ACTIONS TO TAKE:
• 1. What is the Spanish translation of this sentence from the text on Sheldon Adelson's nuclear remark: "Instead of apologizing for letting Adelson go unchallenged as he mused about murdering millions of Iranians, Boteach expressed outrage over the few expressions of outrage about Adelson's plan."
• 2. How would you sum up the text on Sheldon Adelson's nuclear remark in two sentences?

TEXT EXCERPT:
When the largest donor to Republican political organizations urges the U.S. military to detonate a nuclear bomb in an Iranian desert with the explicit warning that "the next one is in the middle of Tehran," you might expect that major American political figures and large U.S. media outlets would strongly denounce such genocidal blackmail.
After all, Tehran has a population of more than eight million people with millions more living in the suburbs. So, this threat to exterminate Tehran's inhabitants from casino mogul Sheldon Adelson would be comparable to someone nuking an empty space in the United States as a warning that if Americans didn't capitulate to some demand, a nuclear bomb would be dropped on New York City, the site of Adelson's ugly threat.
Indeed, HuffingtonPost published a vociferous defense of Adelson's comments by Rabbi Shmuley Boteach, who organized the event at Yeshiva University where Adelson spoke. Boteach, who has been hailed as the "most famous Rabbi in America," treated Adelson's nuke threat as innocent hyperbole only underscoring how aggressively the world should treat Iran. The fact that the scattered outrage over Adelson's remarks on Oct. 22 was mostly limited to the Internet and included no denunciations from prominent U.S. politicians, including leading Republicans who have benefited from Adelson's largesse, suggests that many Muslims and especially Iranians are right to suspect that they are the object of obscene prejudice in some American power circles.
Instead of apologizing for letting Adelson go unchallenged as he mused about murdering millions of Iranians, Boteach expressed outrage over the few expressions of outrage about Adelson's plan.
"I found the reaction to his statement illuminating as to the double standards that are often employed on matters relating to Israel," wrote Boteach, who then reprised the infamous false translation of former Iranian President Mahmoud Ahmadinejad supposedly saying "that Israel must be wiped off the map."
Boteach then added to the false quote the assumption that if Israel ceased to exist as a Jewish state, that would require "the murder of the six million Jews who live there [as] the precondition of such erasure." However, there is the other possibility that Israel/Palestine could become like the United States, a country that has no official religion but that respects all religions.

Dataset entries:
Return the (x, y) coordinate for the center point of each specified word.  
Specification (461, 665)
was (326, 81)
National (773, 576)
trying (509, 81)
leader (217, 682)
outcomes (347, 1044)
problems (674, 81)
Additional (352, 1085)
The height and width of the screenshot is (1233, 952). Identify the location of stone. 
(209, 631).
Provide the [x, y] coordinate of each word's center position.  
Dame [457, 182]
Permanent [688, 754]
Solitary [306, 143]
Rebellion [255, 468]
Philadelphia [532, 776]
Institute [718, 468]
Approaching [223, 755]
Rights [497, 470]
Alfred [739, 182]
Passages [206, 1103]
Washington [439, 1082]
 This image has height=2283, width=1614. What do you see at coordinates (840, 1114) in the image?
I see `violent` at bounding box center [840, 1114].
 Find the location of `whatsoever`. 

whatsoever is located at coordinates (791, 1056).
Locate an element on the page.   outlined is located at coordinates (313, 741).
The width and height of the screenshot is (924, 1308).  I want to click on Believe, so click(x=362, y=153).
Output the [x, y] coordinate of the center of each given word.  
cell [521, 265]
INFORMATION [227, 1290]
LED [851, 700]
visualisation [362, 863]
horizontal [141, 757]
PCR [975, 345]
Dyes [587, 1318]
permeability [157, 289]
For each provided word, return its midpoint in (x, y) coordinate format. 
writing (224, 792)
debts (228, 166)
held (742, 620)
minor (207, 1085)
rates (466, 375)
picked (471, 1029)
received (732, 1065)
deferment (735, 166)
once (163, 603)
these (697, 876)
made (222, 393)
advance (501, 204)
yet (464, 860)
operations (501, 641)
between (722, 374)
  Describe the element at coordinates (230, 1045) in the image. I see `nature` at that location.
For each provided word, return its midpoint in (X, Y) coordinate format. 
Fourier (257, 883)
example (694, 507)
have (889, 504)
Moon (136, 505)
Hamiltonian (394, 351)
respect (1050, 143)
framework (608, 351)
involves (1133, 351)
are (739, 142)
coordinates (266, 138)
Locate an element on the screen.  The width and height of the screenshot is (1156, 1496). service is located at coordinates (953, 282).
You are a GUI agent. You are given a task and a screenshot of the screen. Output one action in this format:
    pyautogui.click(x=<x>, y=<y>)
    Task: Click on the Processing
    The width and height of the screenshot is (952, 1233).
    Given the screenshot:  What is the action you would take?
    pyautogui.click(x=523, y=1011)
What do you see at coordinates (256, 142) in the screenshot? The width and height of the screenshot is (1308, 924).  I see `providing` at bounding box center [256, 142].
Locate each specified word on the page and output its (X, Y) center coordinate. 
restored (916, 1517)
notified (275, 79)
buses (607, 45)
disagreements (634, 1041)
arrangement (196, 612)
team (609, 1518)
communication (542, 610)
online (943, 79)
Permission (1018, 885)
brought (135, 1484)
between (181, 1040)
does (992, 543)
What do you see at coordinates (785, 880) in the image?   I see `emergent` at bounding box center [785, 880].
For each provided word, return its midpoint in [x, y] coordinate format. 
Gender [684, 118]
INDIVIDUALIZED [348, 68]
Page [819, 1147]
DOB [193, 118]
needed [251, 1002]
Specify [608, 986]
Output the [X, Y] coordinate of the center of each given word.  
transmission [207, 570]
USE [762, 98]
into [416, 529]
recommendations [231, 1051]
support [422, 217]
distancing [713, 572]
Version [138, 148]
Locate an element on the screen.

SOLUTIONS IN ORDER:
• 1. En lugar de disculparse por haber dejado que Adelson hablara sin que nadie lo cuestionara mientras reflexionaba sobre asesinar a millones de iraníes, Boteach expresó indignación por las pocas expresiones de indignación sobre el plan de Adelson.

• 2. Casino mogul Sheldon Adelson, the largest donor to Republican political organizations, urged the U.S. military to detonate a nuclear bomb in an Iranian desert with the warning that the next one would hit Tehran, yet the scattered outrage stayed mostly on the Internet and drew no denunciations from prominent U.S. politicians. HuffingtonPost published a defense of the remarks by Rabbi Shmuley Boteach, who treated the threat as hyperbole, complained of double standards on Israel, and repeated a false translation of former Iranian President Mahmoud Ahmadinejad's words.